A relatora do acórdão, desembargadora Beatriz Renck, adotou a perspectiva interseccional de gênero ao julgar o caso e foi acompanhada pelos demais desembargadores, Fernando Luiz de Moura Cassal e Simone Maria Nunes. A decisão, da qual ainda cabe recurso, reformou a sentença do juízo da 9ª Vara do Trabalho de Porto Alegre.
A trabalhadora foi admitida em uma loja de assistência em tecnologia como vendedora e, posteriormente, passou à gerência. Conforme mais de uma testemunha, os episódios de gritos e xingamentos aconteceram após sua promoção, em uma loja de um shopping de Porto Alegre. Expressões como “cala a boca” e “ignorante” teriam sido dirigidas à empregada mais de uma vez.
Inicialmente, a desembargadora Beatriz Renck destacou que a questão exigia o julgamento “com as lentes da perspectiva interseccional de gênero”, considerando-se o fato de a autora da ação ser mulher. Para a magistrada, os julgamentos que ocorrem nos diversos ramos do Judiciário devem servir para concretizar um papel de não repetição de estereótipos, de não perpetuação de diferenças, constituindo-se em um espaço de rompimento com culturas de discriminação e de preconceitos.
A partir dos relatos, a desembargadora concluiu que o tratamento desrespeitoso dispensado pelo proprietário do empreendimento à trabalhadora, em especial diante de clientes e colegas, configurou falta grave do empregador. “Entendo comprovado o alegado assédio moral ensejador da ruptura contratual por justa causa do empregador, na medida em que não se pode exigir do trabalhador que permaneça trabalhando diante destas condições. Entendo, pois, configurada a hipótese prevista no art. 483, b, da CLT”, destacou a magistrada.
O Protocolo de Julgamento com Perspectiva de Gênero, adotado pela relatora Beatriz, foi editado pelo Conselho Nacional de Justiça (CNJ), em outubro de 2021. A utilização do Protocolo nos julgamentos foi objeto da Recomendação nº 128/2022 do CNJ e, mais recentemente, da Resolução 492, de março deste ano, que orientam magistradas e magistrados na apreciação das diversas questões.
Igualdade – “Alcançar a igualdade de gênero e empoderar todas as mulheres e meninas” é o Objetivo de Desenvolvimento Sustentável de nº 5, da Agenda 2030 da Organização das Nações Unidas. O princípio também encontra resguardo nos ODS de nº 10 (Redução das desigualdades: reduzir as desigualdades dentro dos países e entre eles) e nº 16 (Paz, justiça e instituições eficazes: promover sociedades pacíficas e inclusivas para o desenvolvimento sustentável, proporcionar o acesso à justiça para todos e construir instituições eficazes, responsáveis e inclusivas em todos os níveis). Supremo Tribunal Federal (STF) e CNJ se comprometeram com a pauta proposta pela ONU.

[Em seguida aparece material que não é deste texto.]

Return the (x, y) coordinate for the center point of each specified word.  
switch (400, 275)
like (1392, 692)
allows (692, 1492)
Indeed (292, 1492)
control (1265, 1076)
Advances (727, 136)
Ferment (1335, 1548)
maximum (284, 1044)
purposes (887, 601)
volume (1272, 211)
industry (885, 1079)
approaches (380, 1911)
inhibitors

Na Constituição Federal, o direito está garantido nos artigos 3º (incisos I, III e IV) e 5º (inciso I). O Brasil ainda assumiu compromissos internacionais: Convenção sobre a Eliminação de todas as Formas de Discriminação contra as Mulheres (Cedaw), em 01/02/1984, e as Convenções da Organização Internacional do Trabalho (100 – Igualdade de Remuneração de Homens e Mulheres Trabalhadores por Trabalho de Igual Valor, 103 – Relativa ao amparo à maternidade, 111 – Discriminação em Matéria de Emprego e Ocupação).
Com o mesmo objetivo de assegurar a igualdade, a Convenção nº 190, sobre a Eliminação da Violência e Assédio no Mundo do Trabalho, ainda não foi ratificada pelo país.